### EXCERPT TO READ

The V2QImode vectorization does not require vector registers, so it can
be enabled by default also for 32-bit targets without SSE.

The patch also enables vectorized V2QImode sign/zero extends.

The reason for RFC are several warning failures in
Wstringop-overflow-*.[Cc] as a result of an unwanted vectorization. I
tried to sprinkle vect_slp_v2qi_store_align xfails around, but
unfortunately without success, since I have no idea about the details
of these tests.

I didn't want to introduce testsuite FAILs, so help with these failing
tests is greatly appreciated.

Anyway, the above example shows the potential of V2QImode
vectorization. There are additional similar optimizations possible
(e.g. shifts with GPRs) in addition to SSE instructions on partial
V2QI vectors.

Patch is bootstrapped and regression tested on x86_64-linux-gnu {,-m32}.

2021-12-30  Uroš Bizjak  <ubizjak@gmail.com>

gcc/ChangeLog:

    PR target/103861
    * config/i386/i386.h (VALID_SSE2_REG_MOODE): Add V2QImode.
    (VALID_INT_MODE_P): Ditto.
    * config/i386/i386.c (ix86_secondary_reload): Handle
    V2QImode reloads from SSE register to memory.
    (vector_mode_supported_p): Always return true for V2QImode.
    * config/i386/i386.md (*subqi_ext<mode>_2): New insn pattern.
    (*negqi_ext<mode>_2): Ditto.
    * config/i386/mmx.md (movv2qi): New expander.
    (movmisalignv2qi): Ditto.
    (*movv2qi_internal): New insn pattern.
    (*pushv2qi2): Ditto.
    (negv2qi2 and splitters): Ditto.
    (<plusminus:insn>v2qi3 and splitters): Ditto.

gcc/testsuite/ChangeLog:

    PR target/103861
    * gcc.target/i386/pr103861.c: New test.
    * gcc.target/i386/pr92658-avx512vl.c:
    Remove vpmovqb scan-assembler xfail.
    * gcc.target/i386/pr92658-sse4.c:
    Remove pmovzxbq scan-assembler xfail.

######
### DATASET EXTRACT

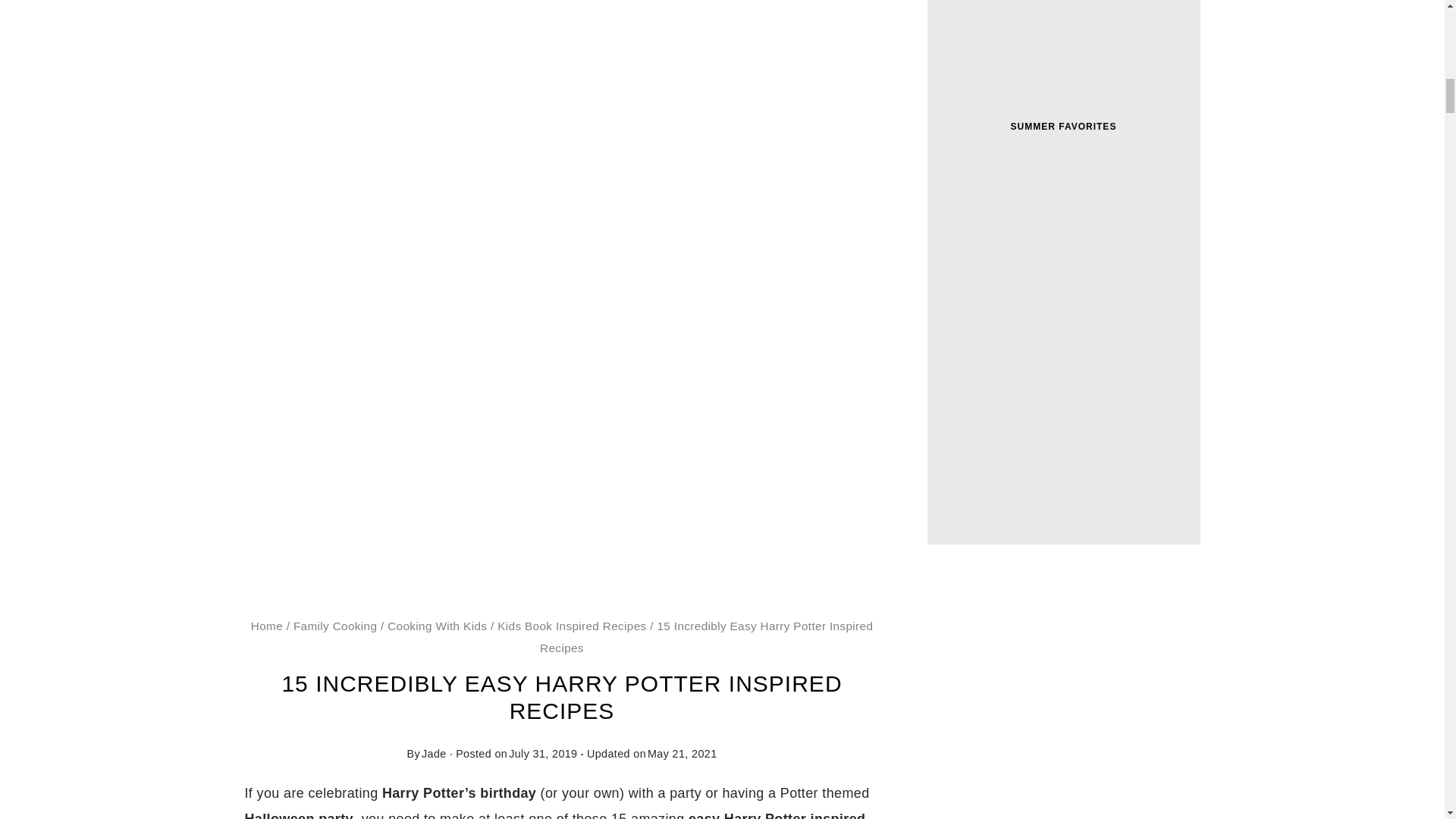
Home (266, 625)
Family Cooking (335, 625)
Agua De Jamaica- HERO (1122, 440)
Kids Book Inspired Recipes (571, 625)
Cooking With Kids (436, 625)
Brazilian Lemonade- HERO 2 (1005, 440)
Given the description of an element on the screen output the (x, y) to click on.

######

TASKS TO COMPLETE:
- 1) Rewrite the V2QImode patch text starting at "The patch also" and ending at "of these tests.", changing "xfails" to "expected failures".
- 2) Carry the V2QImode patch text on past its final line.

OUTPUTS FOR THE TASKS:
- 1)
The patch also enables vectorized V2QImode sign/zero extends.

The reason for RFC are several warning failures in
Wstringop-overflow-*.[Cc] as a result of an unwanted vectorization. I
tried to sprinkle vect_slp_v2qi_store_align expected failures around, but
unfortunately without success, since I have no idea about the details
of these tests.

- 2)
    * gcc.target/i386/pr92658-sse4-2.c:
    Remove pmovsxbq scan-assembler xfail.
    * gcc.target/i386/warn-vect-op-2.c: Adjust warnings.

diff --git a/gcc/config/i386/i386.c b/gcc/config/i386/i386.c
index ec155826310..4e02b26b44f 100644
--- a/gcc/config/i386/i386.c
+++ b/gcc/config/i386/i386.c
@@ -19306,7 +19306,7 @@ ix86_secondary_reload (bool in_p, rtx x, reg_class_t rclass,
     }
 
   /* Require movement to gpr, and then store to memory.  */
-  if ((mode == HFmode || mode == HImode)
+  if ((mode == HFmode || mode == HImode || mode == V2QImode)
       && !TARGET_SSE4_1
       && SSE_CLASS_P (rclass)
       && !in_p && MEM_P (x))
@@ -22082,6 +22082,8 @@ ix86_vector_mode_supported_p (machine_mode mode)
   if ((TARGET_3DNOW || TARGET_MMX_WITH_SSE)
       && VALID_MMX_REG_MODE_3DNOW (mode))
     return true;
+  if (mode == V2QImode)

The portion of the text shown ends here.